Screen grounding records:

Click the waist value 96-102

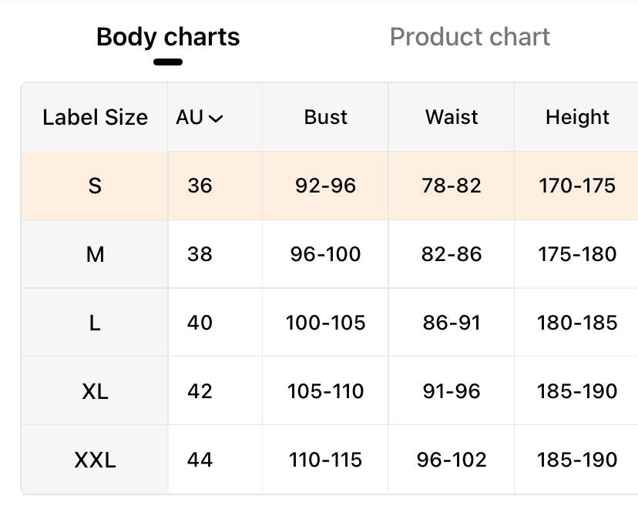(452, 460)
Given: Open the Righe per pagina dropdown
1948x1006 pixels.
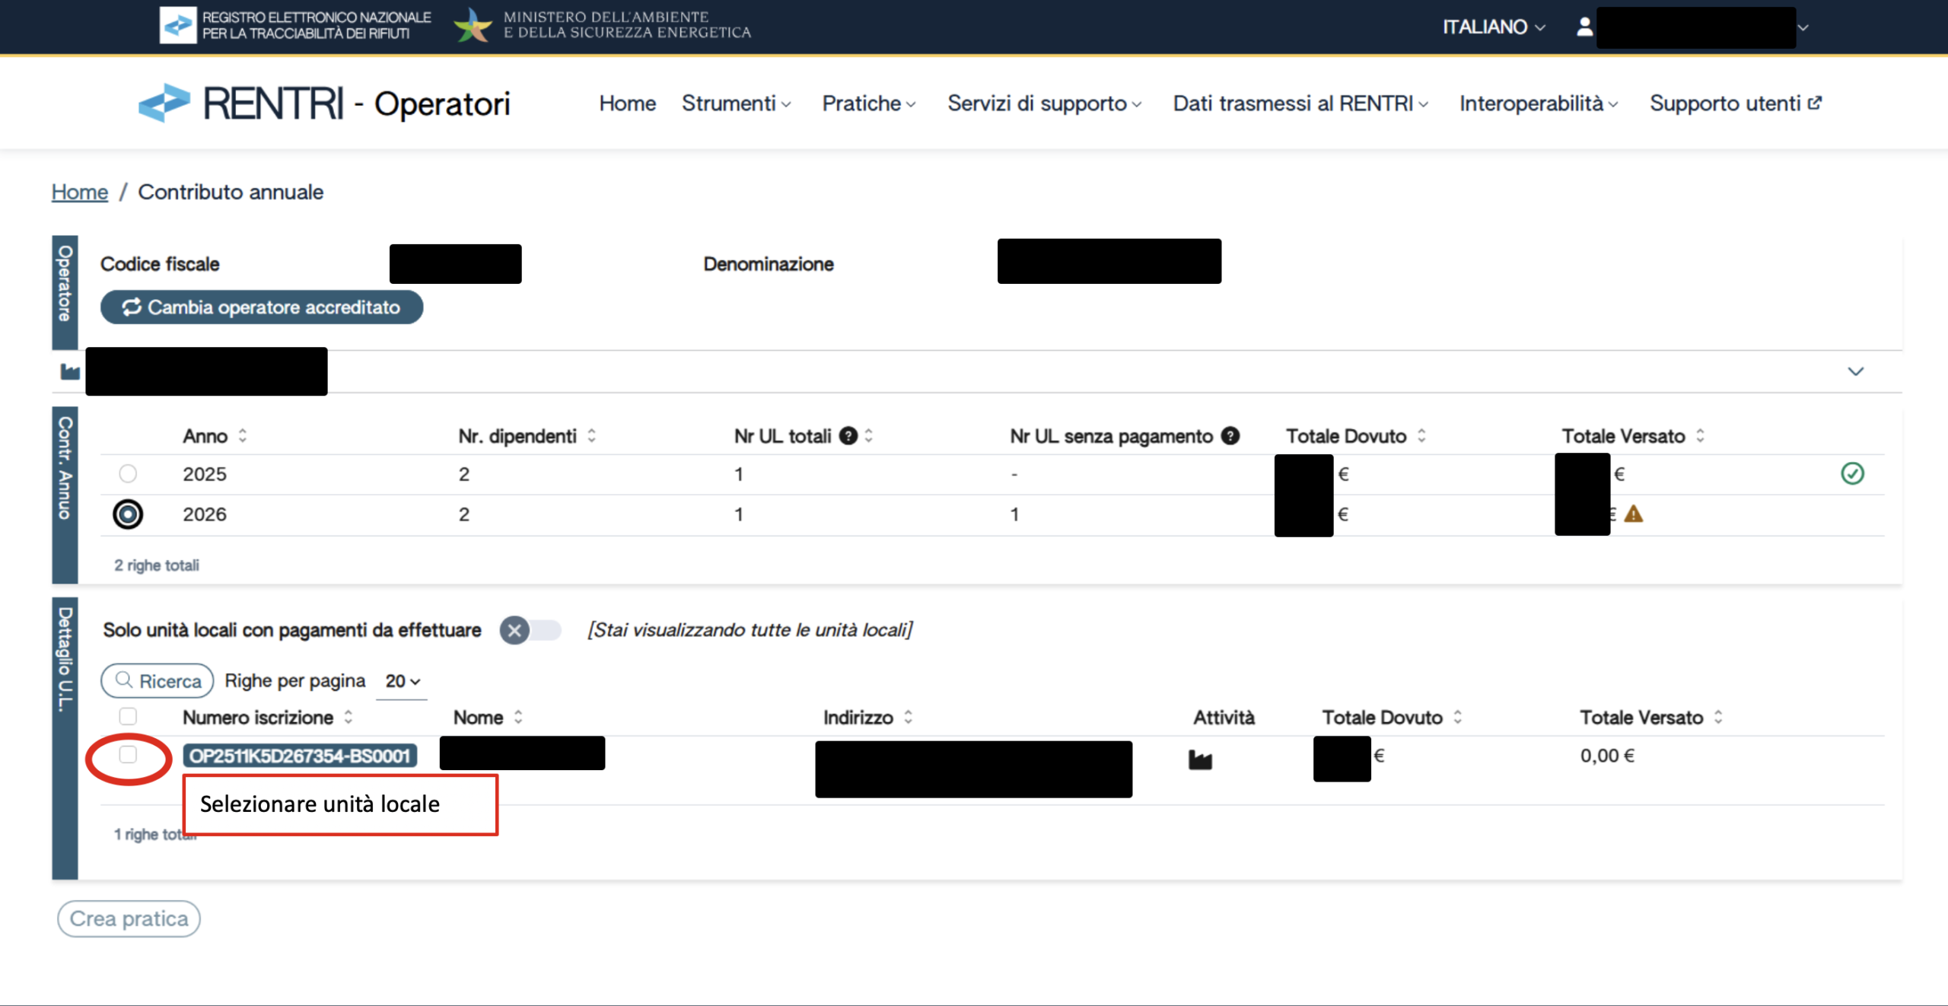Looking at the screenshot, I should coord(402,681).

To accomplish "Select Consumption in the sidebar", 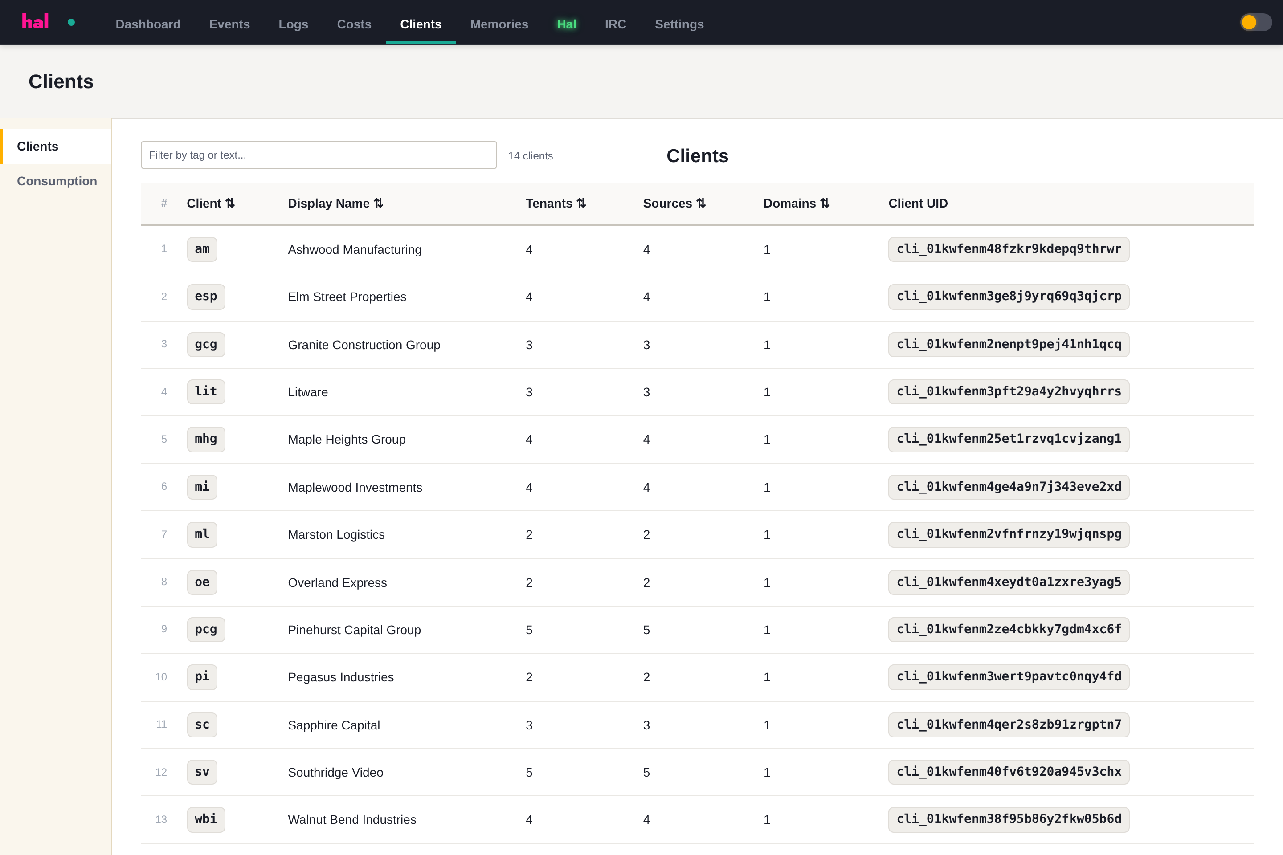I will (x=57, y=181).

Required work: Find each line in the records above that contains the word "Open", and copy those lines.

Task answer:
Given: Open the Righe per pagina dropdown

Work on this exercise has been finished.